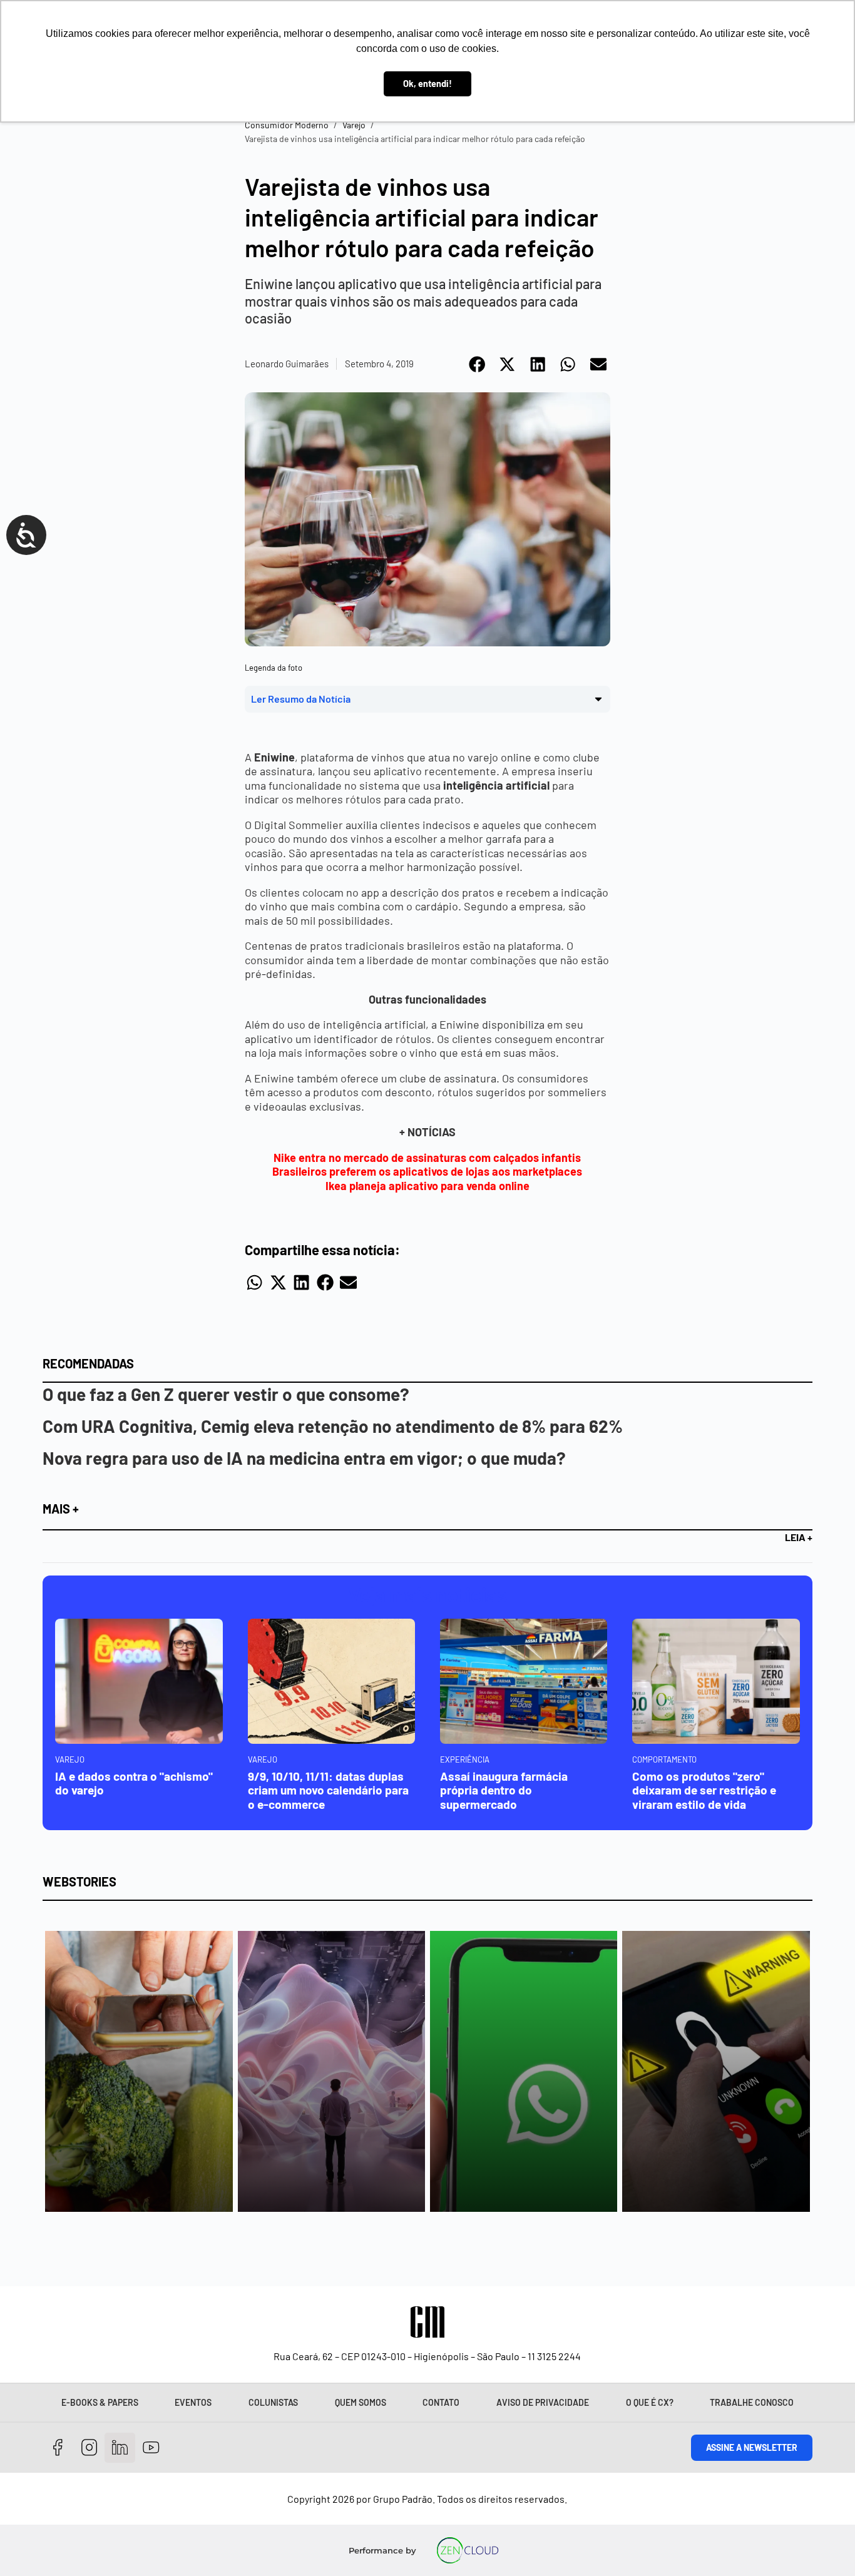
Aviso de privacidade (542, 2402)
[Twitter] (120, 2448)
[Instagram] (89, 2448)
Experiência (464, 1759)
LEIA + (798, 1537)
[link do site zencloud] (467, 2550)
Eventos (193, 2402)
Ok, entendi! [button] (427, 83)
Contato (440, 2402)
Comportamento (664, 1759)
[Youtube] (151, 2448)
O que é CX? (649, 2402)
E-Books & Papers (99, 2402)
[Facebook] (58, 2448)
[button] (477, 364)
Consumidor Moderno (287, 125)
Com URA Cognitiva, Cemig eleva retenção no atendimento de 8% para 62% (333, 1426)
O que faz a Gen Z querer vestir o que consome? (226, 1394)
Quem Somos (360, 2402)
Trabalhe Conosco (752, 2402)
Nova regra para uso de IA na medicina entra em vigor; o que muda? (304, 1458)
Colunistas (273, 2402)
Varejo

_ _ _ _ _ _ _

▶ Task brief
Could you please write out exactly the lines from the start of the entries above through the line that holds "O que é CX? (649, 2402)", both included, with no pictures?

▶ Response area
Aviso de privacidade (542, 2402)
[Twitter] (120, 2448)
[Instagram] (89, 2448)
Experiência (464, 1759)
LEIA + (798, 1537)
[link do site zencloud] (467, 2550)
Eventos (193, 2402)
Ok, entendi! [button] (427, 83)
Contato (440, 2402)
Comportamento (664, 1759)
[Youtube] (151, 2448)
O que é CX? (649, 2402)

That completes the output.